Mais que va apporter au continent cette extension de domaine ? Pour le sénégalais Mouhamet Diop, ancien membre du conseil d’administration de l’Icann, « la libéralisation des noms de domaine était attendue depuis huit ans. En Afrique, cela va ouvrir le champ des possibilités pour les entrepreneurs mais aussi pour les organisations publiques. Et contribuer à l’expression sur un internet polyglotte de l’Afrique dans toute sa diversité. » Cette libéralisation des noms de domaine par l’Icann va donner naissance à des adresses Internet en langues locales et des extensions en amharique ou en wolof par exemple vont faire leur apparition sur le web.
« Ce nom de domaine permettra aux institutions publiques comme l’Union Africaine mais aussi aux associations et entreprises qui le souhaitent d’affirmer leur dimension africaine », analyse le spécialiste Olivier Sagna de l’OSIRIS. Et il ajoute : « les multinationales africaines pourront utiliser ce nom de domaine plutôt qu’un « .com » non parlant du point de vue la localisation géographique et leur évitera de réserver un nom de domaine dans chaque pays où elles sont présentes. Le « .Africa » devrait également représenter un atout pour les villes et les régions présentes sur le web tout en affichant leur africanité pour ne pas dire leur africanitude ! »
Pour Koffi Fabrice Djossou de l’ARC, « c’est une nécessité » pour l’Afrique qui a tout intérêt à « développer une stratégie globale pour faire face au reste du monde tout en conservant ses particularités locales ».
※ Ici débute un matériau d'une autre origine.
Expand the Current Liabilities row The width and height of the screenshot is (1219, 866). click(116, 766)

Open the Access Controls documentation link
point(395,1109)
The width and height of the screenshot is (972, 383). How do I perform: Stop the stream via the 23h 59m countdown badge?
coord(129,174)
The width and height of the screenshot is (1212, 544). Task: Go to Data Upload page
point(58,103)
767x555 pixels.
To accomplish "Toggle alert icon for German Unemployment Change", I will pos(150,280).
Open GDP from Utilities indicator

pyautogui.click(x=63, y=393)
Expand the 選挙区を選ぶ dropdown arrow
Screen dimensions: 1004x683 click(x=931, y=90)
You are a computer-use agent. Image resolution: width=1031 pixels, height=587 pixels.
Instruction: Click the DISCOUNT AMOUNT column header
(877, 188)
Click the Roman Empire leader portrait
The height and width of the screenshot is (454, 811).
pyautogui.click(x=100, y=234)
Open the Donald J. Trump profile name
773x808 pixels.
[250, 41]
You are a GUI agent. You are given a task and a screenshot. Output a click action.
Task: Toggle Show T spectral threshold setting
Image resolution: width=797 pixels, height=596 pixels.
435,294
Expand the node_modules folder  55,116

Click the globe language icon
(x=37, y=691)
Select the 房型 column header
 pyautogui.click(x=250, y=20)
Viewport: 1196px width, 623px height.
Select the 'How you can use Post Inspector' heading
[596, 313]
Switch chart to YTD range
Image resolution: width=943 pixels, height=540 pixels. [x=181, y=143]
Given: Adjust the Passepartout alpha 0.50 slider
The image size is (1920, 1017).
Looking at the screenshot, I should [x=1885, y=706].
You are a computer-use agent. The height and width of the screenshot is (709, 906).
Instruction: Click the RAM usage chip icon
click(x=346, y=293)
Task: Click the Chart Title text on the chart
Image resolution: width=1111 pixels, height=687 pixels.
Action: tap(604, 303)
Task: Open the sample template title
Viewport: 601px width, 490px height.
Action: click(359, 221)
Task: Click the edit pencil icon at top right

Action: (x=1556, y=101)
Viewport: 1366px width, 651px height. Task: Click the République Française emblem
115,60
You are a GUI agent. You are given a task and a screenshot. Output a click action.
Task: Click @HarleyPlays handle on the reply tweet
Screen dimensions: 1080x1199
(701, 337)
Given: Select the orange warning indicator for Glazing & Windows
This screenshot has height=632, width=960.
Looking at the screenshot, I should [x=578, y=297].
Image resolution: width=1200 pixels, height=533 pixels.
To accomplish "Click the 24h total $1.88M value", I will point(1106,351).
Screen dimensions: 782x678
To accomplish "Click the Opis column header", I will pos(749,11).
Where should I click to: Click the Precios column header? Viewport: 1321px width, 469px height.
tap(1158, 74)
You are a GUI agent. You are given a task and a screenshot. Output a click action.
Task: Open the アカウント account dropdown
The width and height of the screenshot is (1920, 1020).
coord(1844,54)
Au regard du tarif du ticket d’entrée à 500 000 dollars pour se voir attribué la gestion du nom de domaine par l’Icann, les adresses web en « .Africa » seront d’abord financièrement réservées aux grandes entreprises et aux organisations gouvernementales. « Mais après le rush qui ne manquera pas de se produire de la part de ces acteurs, la demande devrait faiblir et du coup les prix vont baisser et deviendront accessibles pour les PME, les ONG voire les individus », prédit Olivier Sagna de l’Osiris qui voit plus loin encore. A l’heure du « cloud computing », cet « informatique dans les nuages », l’Afrique saura affirmer « son identité numérique » sur des serveurs basés en Afrique avec une extension « .Africa ».